[TASK INPUT]
* Begin *
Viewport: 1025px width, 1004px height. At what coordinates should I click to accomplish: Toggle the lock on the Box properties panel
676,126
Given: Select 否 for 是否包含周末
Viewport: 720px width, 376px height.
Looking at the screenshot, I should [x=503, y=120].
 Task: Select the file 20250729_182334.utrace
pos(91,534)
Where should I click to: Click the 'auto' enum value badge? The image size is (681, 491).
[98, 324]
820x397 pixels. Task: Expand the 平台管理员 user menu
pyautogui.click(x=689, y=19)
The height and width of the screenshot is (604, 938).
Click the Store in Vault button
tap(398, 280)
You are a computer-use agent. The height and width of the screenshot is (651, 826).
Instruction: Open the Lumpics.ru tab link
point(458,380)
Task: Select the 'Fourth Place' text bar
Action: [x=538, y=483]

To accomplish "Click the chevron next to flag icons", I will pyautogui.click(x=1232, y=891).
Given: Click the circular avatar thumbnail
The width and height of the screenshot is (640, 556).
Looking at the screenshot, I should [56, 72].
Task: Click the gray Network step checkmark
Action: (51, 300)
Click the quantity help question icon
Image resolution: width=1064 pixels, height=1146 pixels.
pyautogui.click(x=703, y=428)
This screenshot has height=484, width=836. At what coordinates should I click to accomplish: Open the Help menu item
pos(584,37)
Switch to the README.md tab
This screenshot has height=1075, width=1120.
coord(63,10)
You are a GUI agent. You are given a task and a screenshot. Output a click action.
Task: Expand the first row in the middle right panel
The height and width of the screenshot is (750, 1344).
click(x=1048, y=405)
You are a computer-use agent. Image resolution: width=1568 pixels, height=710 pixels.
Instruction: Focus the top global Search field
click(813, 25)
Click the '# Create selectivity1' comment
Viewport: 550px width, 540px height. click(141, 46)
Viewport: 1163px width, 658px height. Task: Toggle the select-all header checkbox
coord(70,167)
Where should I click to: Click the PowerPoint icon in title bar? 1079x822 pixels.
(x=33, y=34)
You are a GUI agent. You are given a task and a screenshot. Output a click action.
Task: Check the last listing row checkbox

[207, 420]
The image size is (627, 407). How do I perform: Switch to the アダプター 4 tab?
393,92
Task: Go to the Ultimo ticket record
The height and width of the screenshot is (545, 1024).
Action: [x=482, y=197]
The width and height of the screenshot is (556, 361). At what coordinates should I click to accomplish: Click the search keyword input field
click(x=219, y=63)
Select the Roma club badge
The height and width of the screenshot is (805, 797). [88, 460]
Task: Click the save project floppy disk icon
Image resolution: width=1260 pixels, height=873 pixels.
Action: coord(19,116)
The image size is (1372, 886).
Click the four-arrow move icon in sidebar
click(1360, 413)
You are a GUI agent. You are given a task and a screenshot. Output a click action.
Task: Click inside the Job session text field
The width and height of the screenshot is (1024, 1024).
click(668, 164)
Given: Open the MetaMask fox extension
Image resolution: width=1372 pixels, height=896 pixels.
* End *
[GIVEN REQUEST] Turn the lines of the material into a Markdown table with the columns Row and Line, leaving out any blank lines. Begin at the line that contains "Select the Roma club badge" and stop after the line that contains "click(1360, 413)".

[CORRECT RESPONSE]
| Row | Line |
|---|---|
| 1 | Select the Roma club badge |
| 2 | The height and width of the screenshot is (805, 797). [88, 460] |
| 3 | Task: Click the save project floppy disk icon |
| 4 | Image resolution: width=1260 pixels, height=873 pixels. |
| 5 | Action: coord(19,116) |
| 6 | The image size is (1372, 886). |
| 7 | Click the four-arrow move icon in sidebar |
| 8 | click(1360, 413) |